Applying Zero-Trust Principles to Control Networks
Zero trust does not mean ripping out the perimeter, it means never granting implicit trust based on network location alone. In an energy context this translates to identity-verified, time-bound access for engineers and vendors, multi-factor authentication on every jump host, micro-segmentation between substations or generation units so lateral movement is contained, and continuous verification of device posture. The goal is that compromising one HMI does not hand an attacker the entire control estate.
- Default-deny firewall rules between every Purdue zone
- MFA-authenticated, session-recorded jump hosts for all remote access
- Micro-segmentation between sites so one breach cannot spread laterally
- Unidirectional data diodes where only outbound monitoring data is needed
Segmenting Without Disrupting Generation or Supply
Energy operators cannot take a grid control room offline to install firewalls. Practical segmentation therefore begins with passive discovery to map every existing flow between OT and IT, followed by a target architecture that preserves the legitimate flows, such as historian replication and vendor maintenance, while removing the rest. Changes are introduced incrementally during planned maintenance windows and validated before the next is attempted. This phased approach delivers the security benefit without risking continuity of supply.
How Kyanite Blue and Sophos Deliver This
Kyanite Blue designs and implements OT/IT segmentation for energy operators using Sophos firewalls at every zone boundary, combined with Sophos deep-learning threat detection and managed monitoring that can watch OT traffic for anomalous commands. Our engineers map your current network, design a Purdue-aligned target architecture, and roll out default-deny segmentation in phases that respect your maintenance schedule. The result is a control network where a corporate IT compromise stays in IT, and zero-trust access governs every engineer and vendor who touches your control systems.
Frequently Asked Questions
What is the Purdue Model in energy cybersecurity?
The Purdue Model, formalised within the ISA-95 standard, is a reference architecture that divides industrial networks into hierarchical levels from field devices up to enterprise IT. It gives energy operators a structured way to define which systems may communicate and to enforce segmentation between control systems and business networks.
Why is a DMZ needed between OT and IT networks?
An industrial DMZ brokers all traffic crossing the OT/IT boundary so that no enterprise system ever connects directly to a control device. If the corporate network is compromised, the attacker reaches the DMZ at most, not the SCADA or PLC layer, which is exactly the containment Colonial Pipeline could not rely on in 2021.

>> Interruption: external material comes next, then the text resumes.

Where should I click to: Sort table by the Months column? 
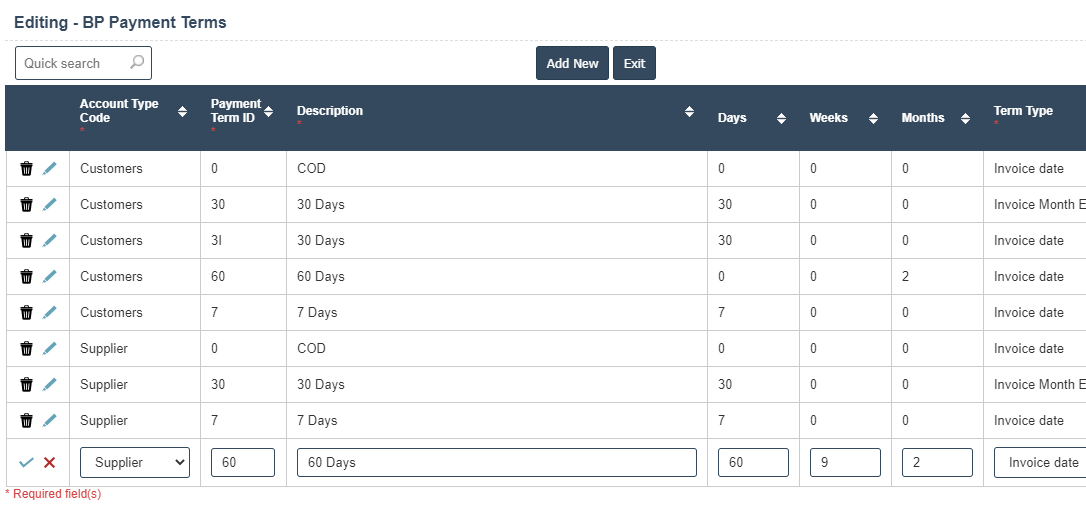click(965, 118)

Can you apply zero trust to legacy SCADA systems?
Yes, though it is applied at the network and access layers rather than on the legacy device itself. Micro-segmentation, MFA-protected jump hosts, identity-verified vendor access and continuous monitoring deliver zero-trust assurance around systems that cannot themselves enforce modern authentication.
Will network segmentation disrupt our generation or supply?
Not when it is done properly. We begin with passive discovery that does not touch live traffic, design a target architecture that preserves essential flows, and introduce controls incrementally during planned maintenance windows, validating each change before proceeding.